基金supported by the National Natural Science Foundation of China (51975384)Guangdong Basic and Applied Basic Research Foundation (2020A1515011547)+1 种基金Natural Science Foundation of Shenzhen (JCYJ20190808144009478)Key-Area Research and Development Program of Guangdong Province (2020B090924003)。
文摘Inkjet printing is a promising alternative for the fabrication of thin film components for solid oxide fuel cells(SOFCs) due to its contactless, mask free, and controllable printing process. In order to obtain satisfying electrolyte thin layer structures in anode-supported SOFCs, the preparation of suitable electrolyte ceramic inks is a key. At present, such a kind of 8 mol% Y_(2)O_(3)-stabilized ZrO_(2)(8 YSZ) electrolyte ceramic ink with long-term stability and high solid loading(> 15 wt%) seems rare for precise inkjet printing, and a number of characterization and performance aspects of the inks, such as homogeneity, viscosity, and printability, should be studied. In this study, 8 YSZ ceramic inks of varied compositions were developed for inkjet printing of SOFC ceramic electrolyte layers. The dispersing effect of two types of dispersants, i.e., polyacrylic acid ammonium(PAANH4) and polyacrylic acid(PAA), were compared. The results show that ultrasonic dispersion treatment can help effectively disperse the ceramic particles in the inks.
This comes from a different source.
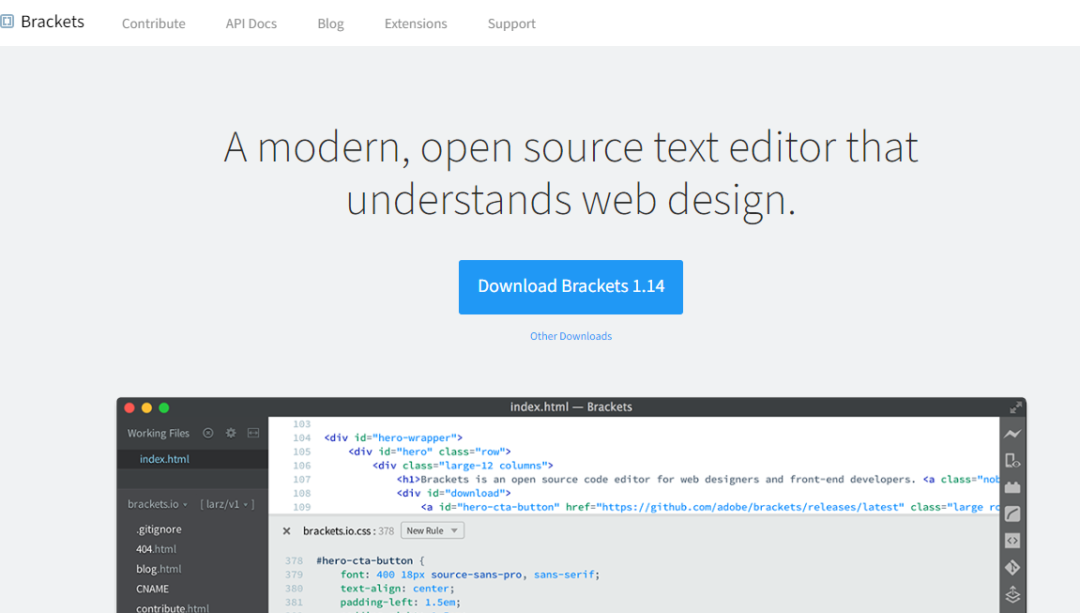Follow the Other Downloads link

coord(570,336)
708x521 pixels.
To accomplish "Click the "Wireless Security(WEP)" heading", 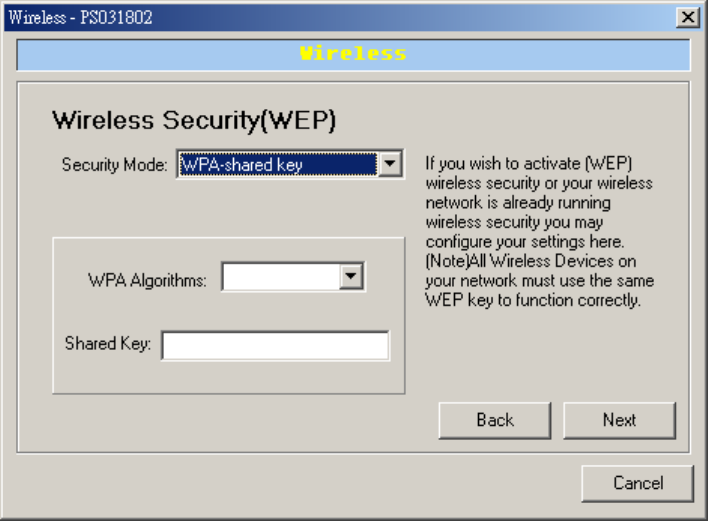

PAANH4 has a better dispersion effect for the inks developed in this study. The inks show excellent printable performance in the actual printing process. The stability of the ink can be maintained for a storage period of over 30 days with the help of initial ultrasonic dispersion. Finally, micron-size thin 8 YSZ electrolyte films were successfully fabricated through inkjet printing and sintering, based on the as-developed high solid loading 8 YSZ inks(20 wt%). The films show fully dense and intact structural morphology and smooth interfacial bonding, offering an improved structural quality of electrolyte for enhanced SOFC performance.